Asking for the moon is passé. Soon, planets outside the Earth's solar system will be at ‘telescope's length' for the residents of the twin cities. Once the highly modern and compact C11 telescope is mounted on the G. P. Birla Observatory on the premises of B. M. Birla Science Centre, one can scour the cosmos to spot even ‘Exoplanets'— planets orbiting stars other than the Earth's Sun.

To be in the range of observation are also many comets, asteroids, and galaxies far and wide, after the facility in its final stages of construction is thrown open for the public. The observatory on the peak of Naubat Pahad will be formally inaugurated on November 17, though it will take some more time for public to flock in.

Groups of astronomy enthusiasts, amateur as well as professional, can expect a real-time view of cosmos at the observatory instead of the virtual one presently offered at the ‘Birla Planetarium', informed B. G. Sidharth, director of the B. M. Birla Science Centre.

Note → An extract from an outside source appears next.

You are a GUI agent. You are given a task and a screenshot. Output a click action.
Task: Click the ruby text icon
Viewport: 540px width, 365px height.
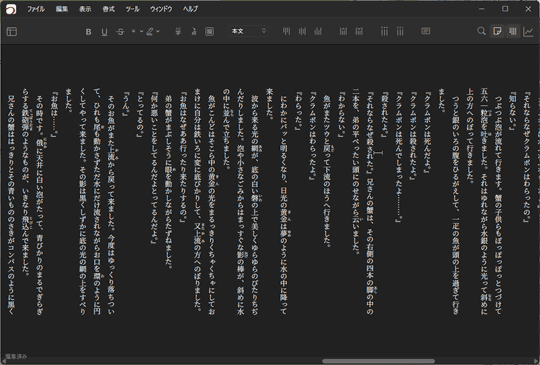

“It will be one among the best amateur public observatories in the country, where laymen as well as seriously interested people can sky-gaze with the help of highly modern equipment. This will help in infusing the excitement of science into a generation driven purely by economy,” says Mr. Sidharth.

Worldwide, there have been many instances of amateur sky-gazers spotting new comets or asteroids, and the new facility offers the same to the city. Planets attached to other stars can also be ‘in principle' seen, while actual spotting of one is purely by chance, he says. So far, Rs.20 crore has been invested in the project.

Groups of about thirty members may visit the observatory with prior appointment and watch the celestial wonders. A total of six or seven telescopes, including the specially designed C11, in collaboration with the Paris-based ‘Uranoscope de France', will be mounted on the building. Guidance about usage will be provided by scientific and technical officers. Also to be incorporated are other facilities for enabling photography.

New courses in Astronomy will be launched by the Science Centre after declaring the observatory open. First in line will be a three-month certificate course for anybody interested in the cosmos. To be launched in December, the course will have about 20 to 25 lectures along with sessions of planet observation. Depending on the response, more courses will be introduced, informed Mr. Sidharth.